Recognizing that loneliness is all around, even amongst the working population, is no longer taboo. On the contrary, the COVID-19 pandemic has reinforced feelings of loneliness amongst workers and the societal and academic attention therein.
A gap in the knowledge concerning loneliness at work was whether it is more apparent in temporary (versus permanent) contracts and whether it might therefore explain the association between temporary employment and job satisfaction. Researchers at Ghent University provide answers in an academic article just published in PLOS ONE.
1 out of 8 have the feeling no one at work really knows them well, even before the pandemic
The findings in this newly published article are based on a representative survey with 1,358 employees in the private sector in Flanders. Fortunately, most of these employees felt, at least before the pandemic, affiliated with their co-workers: 87.2% agrees with the statement ‘I feel in tune with the people around me at work’ and 72.8% can find companionship at work when they want it.

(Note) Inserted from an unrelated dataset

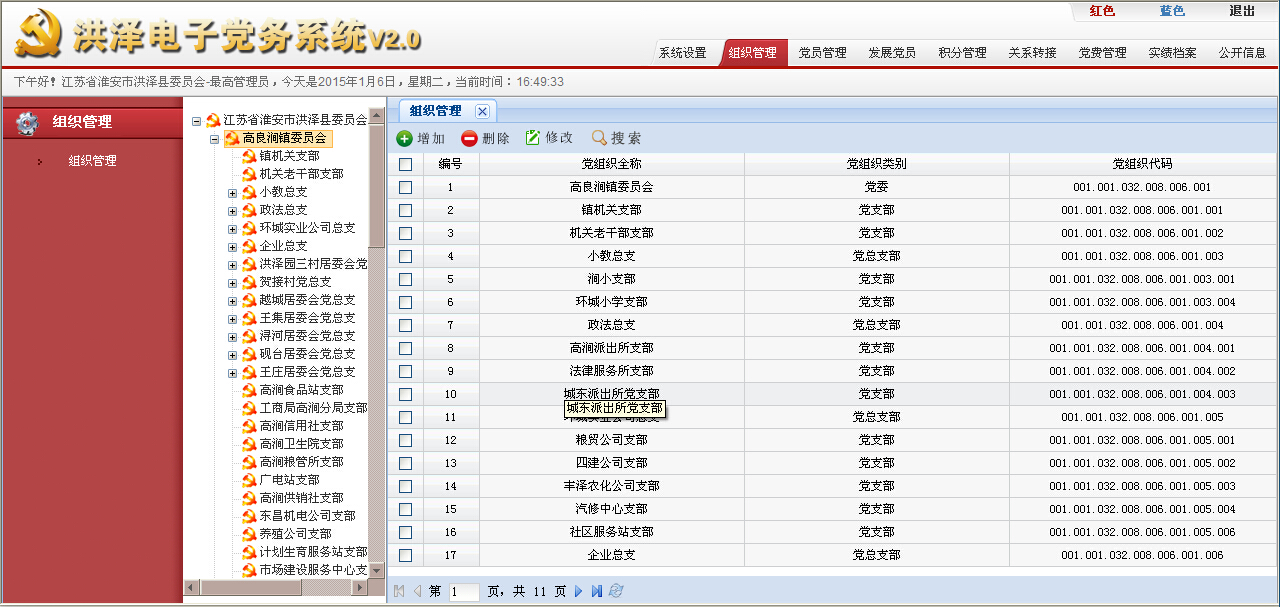Switch theme to 蓝色
Screen dimensions: 1280x607
pyautogui.click(x=1172, y=11)
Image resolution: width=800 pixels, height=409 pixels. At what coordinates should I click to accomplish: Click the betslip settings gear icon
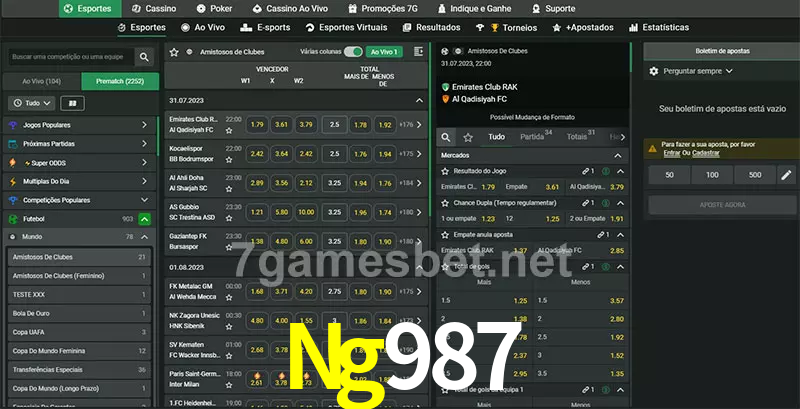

When it comes to more intimate relationships, only 1 out of 16 employees in the private sector agree people at work are not there for them.
Nonetheless, more than 1 out of 8 of these employees indicated that no one at work really knows them well.
Temporary employees experience more loneliness at work
Temporary employees score worse on the loneliness at work statements related to intimate relationships. 1 out of 5 temporary employees agree with the statement ‘No one at work really knows me well’ and 1 out of 10 agree that the people at work are not there for them. The conclusion that temporary employees experience more loneliness at work compared to their permanent counterparts (especially when it comes to intimate relationships) remains after correcting for characteristics such as—amongst others—job tenure, gender, age, personality traits, partner, days working from home and interaction outside the organisation.
“Temporary contracts come with a lot of advantages, but it is important to recognize that there are psychosocial downsides as well.To the best of our knowledge, we were the first to empirically conclude that temporary employees experience more loneliness at work as opposed to permanent employees,” said Professor Stijn Baert (UGent).
Loneliness at work partly explains the lower job satisfaction among temporary employees
The second goal of the article is to explore whether loneliness at work may explain whether temporary workers are, on average, less satisfied with their jobs. This association was already established in the scientific literature, but its underlying mechanisms have been unclear.
Again, taking into account a multitude of important personal characteristics and job characteristics as control variables, the conclusion of the research is clear: loneliness at work indeed partly explains the association between working temporarily and job satisfaction.